*Requests:*
[a] List the author and date line of every post in the thread about the dead Kitchenaid induction range, in order from top to bottom.
[b] Carry on the forum thread about the dead Kitchenaid induction range, starting after its final post.

*Extract to read:*
# Kitchenaid induction range dead



## nap (Dec 4, 2007)

Before doing anything you should check into the possibility of any warrsnty coverage. Altering anything yourself would like cause a warrsnty claim to be rejected.


----------



## techie1961 (Dec 16, 2014)

nap said:


> Before doing anything you should check into the possibility of any warrsnty coverage. Altering anything yourself would like cause a warrsnty claim to be rejected.


Agreed, though I am thinking that power surge isn't covered.


----------



## nap (Dec 4, 2007)

What power surge?

Not being facetious. Your power going out and then coming back on is no more a power surge than turning the breaker off and back on again. Power surges are over voltages and unless your surge suppressor malfunctioned it wouid appear there was no power surge


----------



## techie1961 (Dec 16, 2014)

nap said:


> What power surge?
> 
> Not being facetious. Your power going out and then coming back on is no more a power surge than turning the breaker off and back on again. Power surges are over voltages and unless your surge suppressor malfunctioned it wouid appear there was no power surge


Not sure but just speculating. From what we heard, the sub station that feeds our area exploded. It took them about 9 hours to fix it up. The surge suppressor warranty says that the two LEDs have to be on to apply. I check them regularly and they are still on now.


----------



## nap (Dec 4, 2007)

Depending exactly what happened it could have caused a power surge but since the suppressor didn't give its life to preserve your equipment and (presuming) the range was the only casualty I would argue there was not a surge but simply a defective componant on the range.

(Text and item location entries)
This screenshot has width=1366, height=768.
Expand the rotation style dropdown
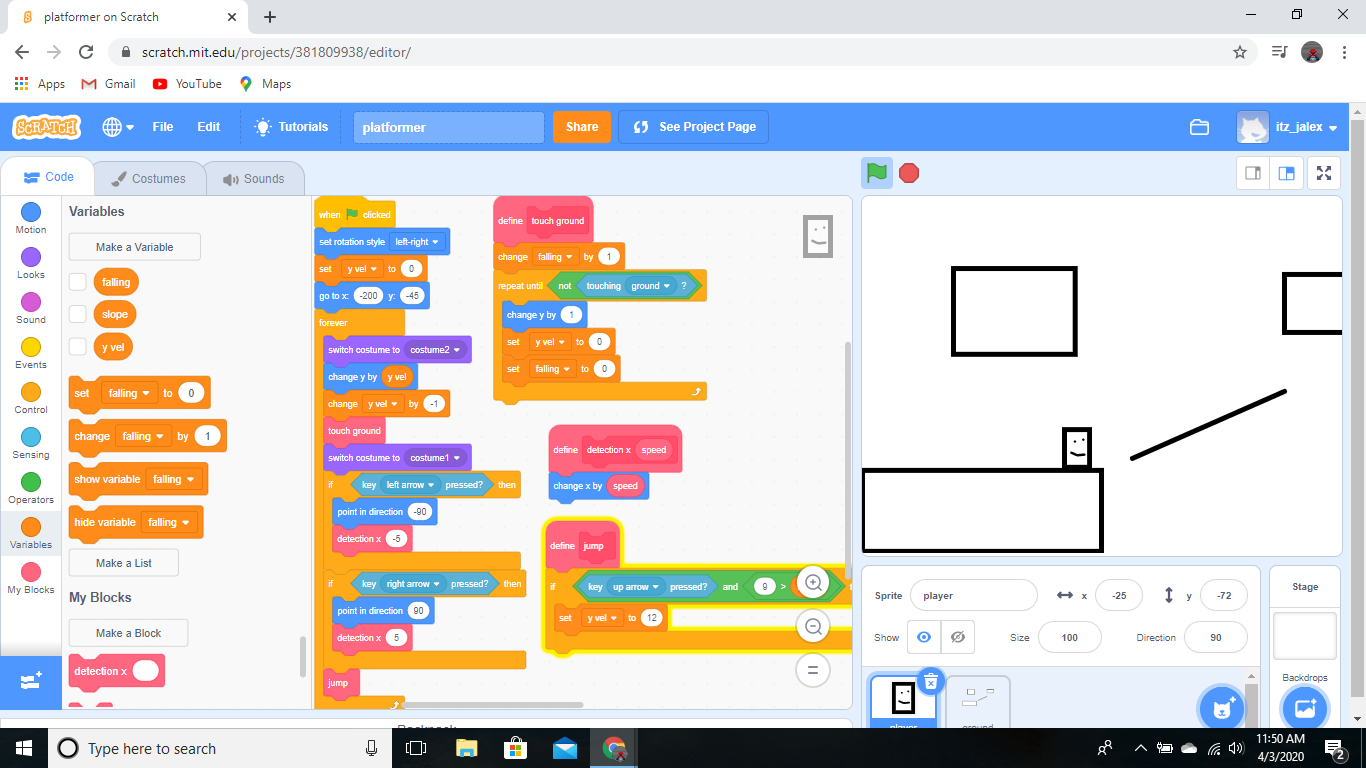419,241
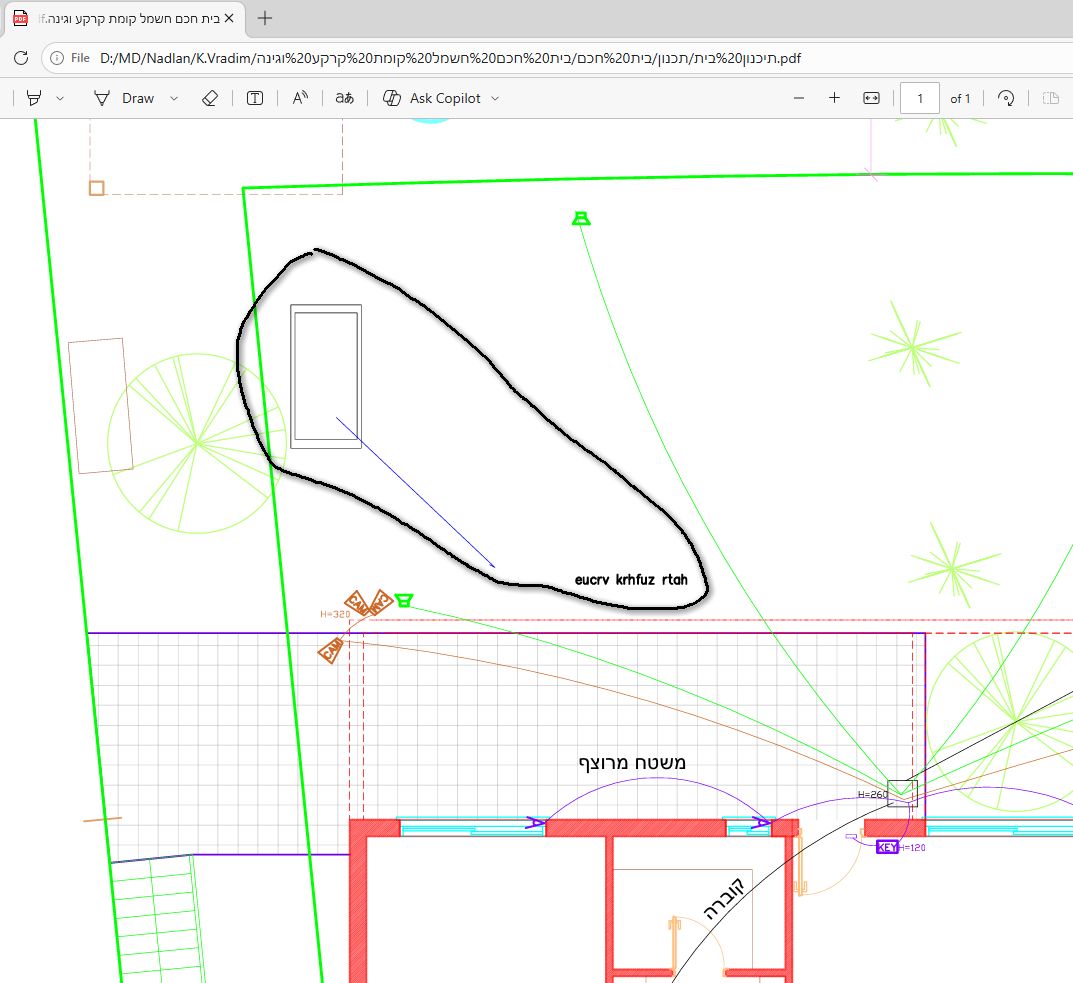Zoom in with the plus button
The image size is (1073, 983).
[x=834, y=98]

*Answers:*
[a]
nap (Dec 4, 2007)
techie1961 (Dec 16, 2014)
nap (Dec 4, 2007)
techie1961 (Dec 16, 2014)
nap (Dec 4, 2007)

[b]
----------



## McSteve (Dec 8, 2009)

Well, those varistors were installed as internal surge protection for the range, usually when they explode that's a pretty good indication that it got hit with a surge.

That board is a little cheaper from the distributor I use, $134.05 plus about $6 shipping. Still quite a price for an inductor and two varistors on a small PCB.

http://www.deyparts.net/product/inv_W10134543


----------



## nap (Dec 4, 2007)

McSteve said:


> Well, those varistors were installed as internal surge protection for the range, usually when they explode that's a pretty good indication that it got hit with a surge.
> 
> That board is a little cheaper from the distributor I use, $134.05 plus about $6 shipping. Still quite a price for an inductor and two varistors on a small PCB.
> 
> http://www.deyparts.net/product/inv_W10134543


varistiors are used for this purpose and they are generally sacrificial And i don't disagree that the varistor gave its life for the range BUT that doesn't mean it is not a warrantable issue. 

Given the main tvss remains intact plus no other items were damaged I would argue the built in tvss was either detective or it fails to fulfill the warranty of merchantability imposed


----------



## techie1961 (Dec 16, 2014)

I think that I am going to wait until the repair department opens on Monday to see if it is warrantied. Not nice without a stove but what can you do.


----------



## iLikeDirt (Apr 27, 2014)

And if it's not warranteeable, you can probably replace the blown varistor yourself. A lot cheaper than buying a whole new board.


----------



## techie1961 (Dec 16, 2014)

iLikeDirt said:


> And if it's not warranteeable, you can probably replace the blown varistor yourself. A lot cheaper than buying a whole new board.


I am sorry that I didn't update this thread. They did warranty the range by replacing everything internally. The glass top and the casing stayed. After a few days though, two burners stopped working. They came back but no more parts were available anymore. We had to fight for it but got an updated and current range. Lots of headaches though and glad it's over.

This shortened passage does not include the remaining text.